Le général congolais renégat Bosco Ntaganda reçoit des
recrues et des armes depuis le Rwanda
Goma, le 4 juin 2012 – Des responsables militaires
rwandais ont armé et soutenu la mutinerie dans l’est de la République démocratique du Congo
menée par le général Bosco Ntaganda, qui est recherché pour crimes de guerre
par la Cour pénale internationale, a déclaré Human Rights Watch aujourd’hui.
Des responsables militaires rwandais ont autorisé Bosco
Ntaganda à entrer au Rwanda et lui ont fourni de nouvelles recrues, des armes et
des munitions. Bosco Ntaganda est sous le coup d’un mandat d’arrêt de la CPI
pour avoir recruté et utilisé des enfants soldats.
« Le rôle joué par certains responsables
militaires rwandais dans le soutien et la protection d’une personne soupçonnée
de crimes de guerre par la CPI ne doit tout simplement pas être éludé »,
a déclaré Anneke Van Woudenberg, chercheuse senior au sein de la
division Afrique à Human Rights Watch. « Le gouvernement rwandais doit
immédiatement empêcher toute assistance à Ntaganda et doit contribuer à son
arrestation. »
Des enquêtes sur le terrain menées courant mai par Human
Rights Watch dans la région ont révélé que des responsables militaires rwandais
ont fourni des armes, des munitions ainsi qu’environ 200 à 300 recrues
pour soutenir la mutinerie de Ntaganda dans le territoire de Rutshuru, dans
l’est de la RD Congo. Ces recrues incluent des civils recrutés de force dans
les districts de Musanze et Rubavu au Rwanda, parmi lesquels figurent des
enfants de moins de 18 ans. Des témoins ont raconté que certaines recrues
ont été exécutées sommairement sur les ordres des hommes de Ntaganda alors
qu’elles tentaient de s’échapper.
Un Rwandais recruté de force dans les troupes de Ntaganda
qui est parvenu à s’échapper a déclaré à Human Rights Watch : « J’ai
vu six personnes tuées parce qu’elles tentaient de s’enfuir. Elles ont
été abattues et on m’a ordonné d’enterrer leurs corps. »

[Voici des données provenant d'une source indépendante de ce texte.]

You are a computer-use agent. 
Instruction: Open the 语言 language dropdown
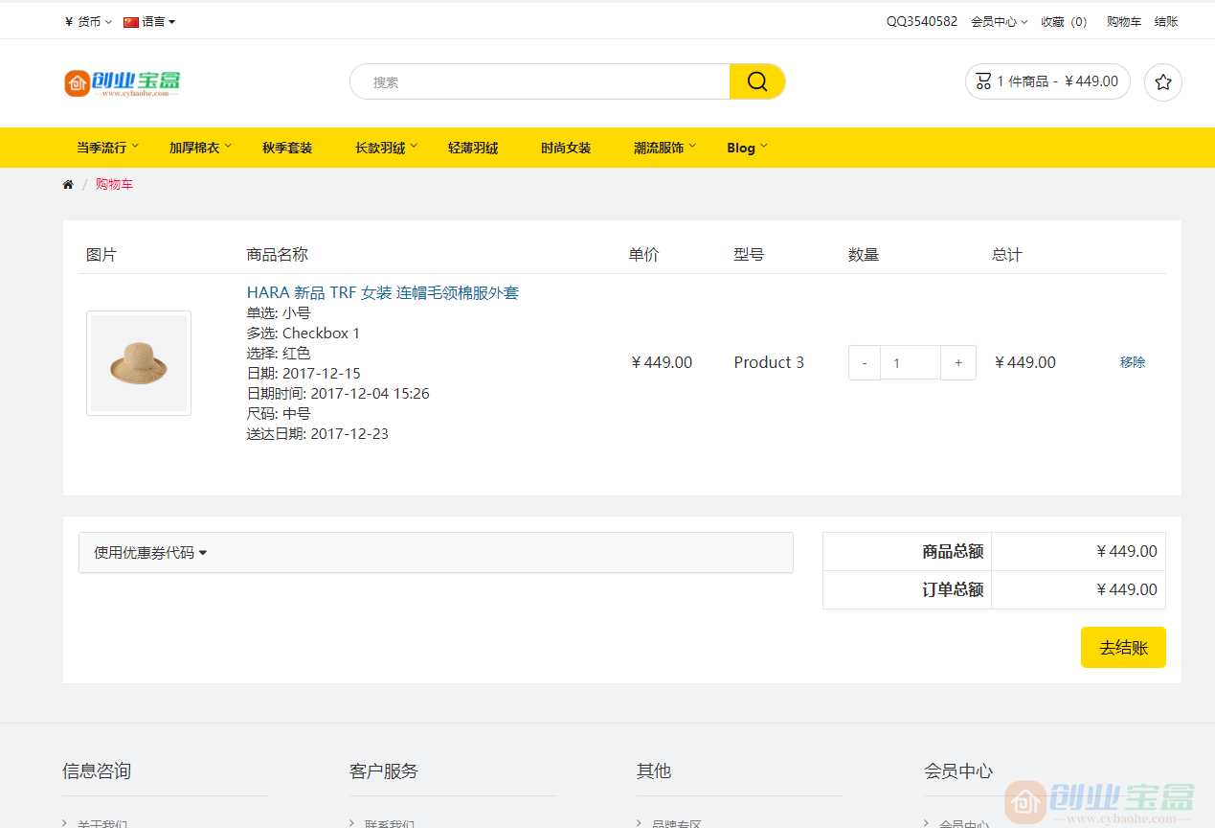point(150,21)
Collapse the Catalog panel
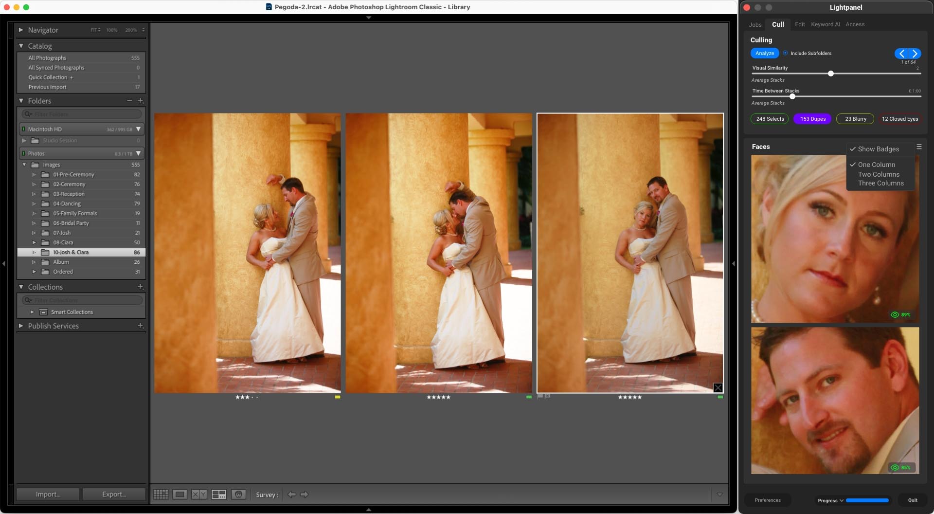 (x=21, y=46)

Des témoins ont expliqué à Human Rights Watch que les
armes fournies aux forces de Ntaganda par des responsables militaires rwandais
incluaient des fusils d’assaut Kalachnikov, des grenades, des mitrailleuses et
de l’artillerie anti-aérienne. Les nouvelles recrues ont porté ces armes
jusqu’à Runyoni, principale base de la mutinerie, située dans l’est de la RD
Congo.
Les recrues, les armes et les munitions venant du Rwanda
ont constitué un important soutien pour Ntaganda et ses forces, a déclaré Human
Rights Watch. Ce soutien leur a permis de tenir leurs positions militaires sur
les collines de Runyoni, Tshanzu et Mbuzi et dans les villages environnants
contre les assauts militaires de l’armée congolaise.

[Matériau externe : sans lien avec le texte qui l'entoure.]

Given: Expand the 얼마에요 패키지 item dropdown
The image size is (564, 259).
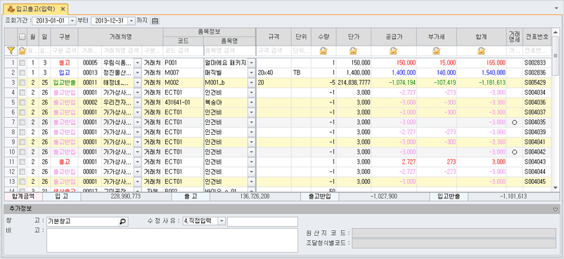Looking at the screenshot, I should (251, 63).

L’approvisionnement en armes et munitions des forces de
Ntaganda va à l’encontre de l’embargo sur les armes du Conseil de sécurité des
Nations Unies en RD Congo, qui stipule que tous les États « prendront les
mesures nécessaires pour empêcher la fourniture, la vente ou le transfert
directs ou indirects, depuis leur territoire ou par leurs nationaux […] d’armes
et de tout matériel connexe, ainsi que la fourniture de toute assistance et de
tout service de conseil ou de formation se rapportant à des activités
militaires […] à toutes les personnes et entités non gouvernementales menant
des activités sur le territoire de la République démocratique du Congo. »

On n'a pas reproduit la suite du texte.